Kulturlandschaft – aber auch Kultur? Oder steht Landwirtschaft für den Beginn der Sklavenhalterei?
aus welt.de, 18. 7. 2019

Ackerbau ist barbarisch
Ohne Landwirtschaft, sagt James C. Scott, wäre die Sklaverei nie entstanden. Sesshafte Zivilisationen seien eindeutig unkultivierter als archaische. Müssen wir jetzt wieder Jäger und Sammler werden?



Der Amerikaner James C. Scott ist ein Anarchist. Früher einmal hat er in Connecticut Schafe gehalten; heute begnügt er sich damit, an der Yale University Politikwissenschaft zu lehren. Sein wichtigstes Werk trägt den scheinbar harmlosen Titel „Seeing Like a State“. Dieses Buch handelt von lauter Versuchen, die Gesellschaft nach rationalen Maßstäben zu gestalten. Solche Rationalisierungsmaßnahmen können laut Scott nur durchgeführt werden, wenn die Gesellschaft erst einmal radikal simplifiziert wurde: Jedes Radieschen muss nummeriert (und möglichst quadratisch) an seinem Platz stehen, bevor es losgehen kann.

Die Schurken in diesem früheren Buch von Scott waren etwa Baron Haussmann, der für seine Prachtboulevards breite Schneisen durch Paris schlug und so eine brutale Ordnung in das Wirrwarr der mittelalterlichen Gassen und Gässchen brachte; oder der Architekt Le Corbusier, der am Reißbrett eine Drei-Millionen-Metropole im Urwald entwarf, Brasilia; oder Julius Nyerere, der fünf Millionen Bauern in Tansania umsiedeln ließ. Es war jedes Mal so gut gemeint, und es endete jedes Mal in Chaos und Elend. Die Helden von James C. Scotts sind die einfachen Leute, die sich den staatlichen Zwangsmaßnahmen mithilfe einer antiken Tugend widersetzten, die auf altgriechisch metis heißt – gemeint ist so etwas wie List, Bauernschläue, Lebensklugheit. Metis bewies Odysseus, als er sich von seinen Gefährten an den Mast fesseln ließ und ihre Ohren mit Wachs verstopfte, damit sie nicht Opfer der Sirenen würden. James C. Scott rät uns, den Sirenengesängen der radikalen Modernisierer besser nicht zu lauschen.
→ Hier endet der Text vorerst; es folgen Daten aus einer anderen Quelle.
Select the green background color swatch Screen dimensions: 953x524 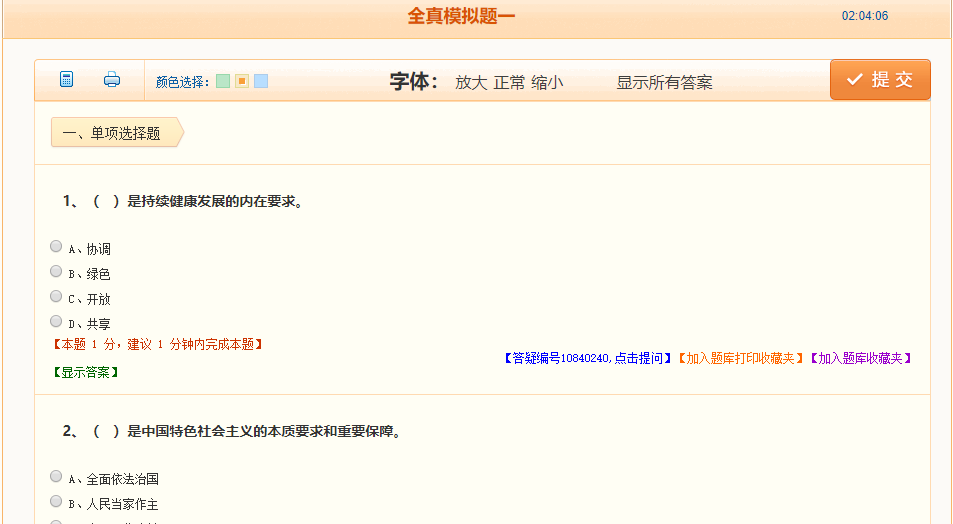(x=223, y=81)
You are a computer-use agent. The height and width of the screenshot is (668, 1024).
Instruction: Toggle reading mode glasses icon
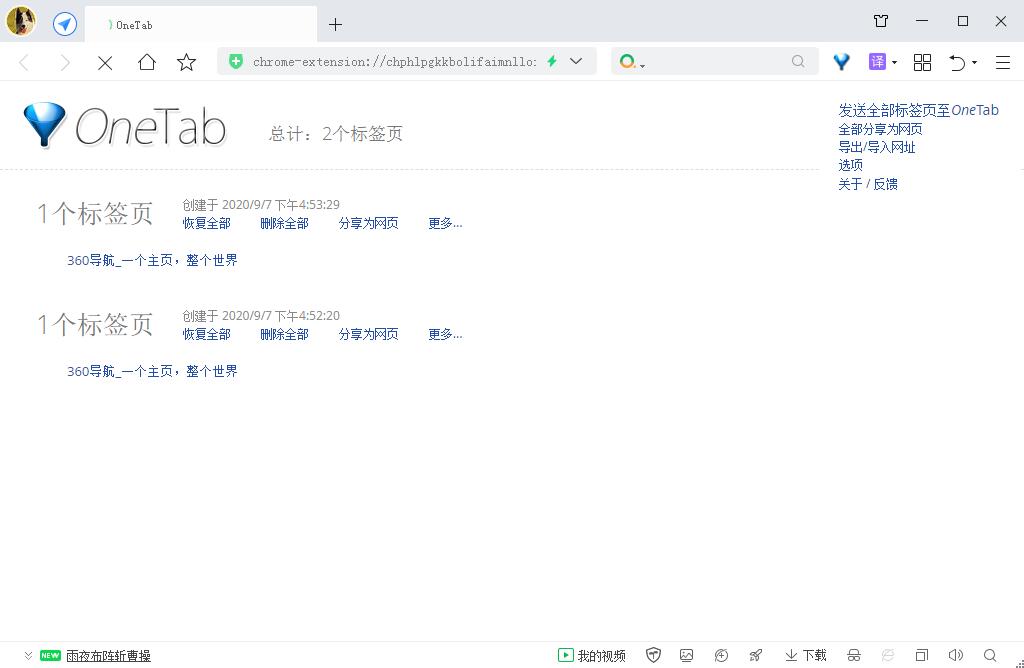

„Die Mühlen der Zivilisation“

Jetzt hat der Anarchist sich für sein neues Buch die Frühgeschichte der Menschheit angesehen, und siehe da: Es war alles ganz anders, als wir es uns bisher vorgestellt hatten. Die Standarderzählung geht so. Am Anfang waren wir alle Jäger und Sammler, und unser Leben war „scheußlich, viehisch und kurz“. Dann wurden in der Wiege der Zivilisation, also in Mesopotamien, die Landwirtschaft erfunden. Mit Kanälen wurden Felder bewässert, Getreide wurde geerntet, Äcker wurden bestellt. Zugleich wurden die ersten Städte gegründet. So entstand der Staat: Beamte, Steuern, Hierarchien und der ganze Rest. Jene, die Jäger und Sammler blieben, mussten leider draußen bleiben und hießen Barbaren; hin und wieder fielen sie über die Leute in den Stadtstaaten her, denen sie das gute Leben neideten. Der Rest der Erzählung ist eine Fortschrittsgeschichte. Nach der Sklavenhaltergesell- schaft der Antike kam der Feudalismus, auf den Feudalismus folgte der Kapitalismus, und für Marxisten gibt es dann noch – nach einer kurzen sozialistischen Übergangsperiode – das kommunistische Paradies.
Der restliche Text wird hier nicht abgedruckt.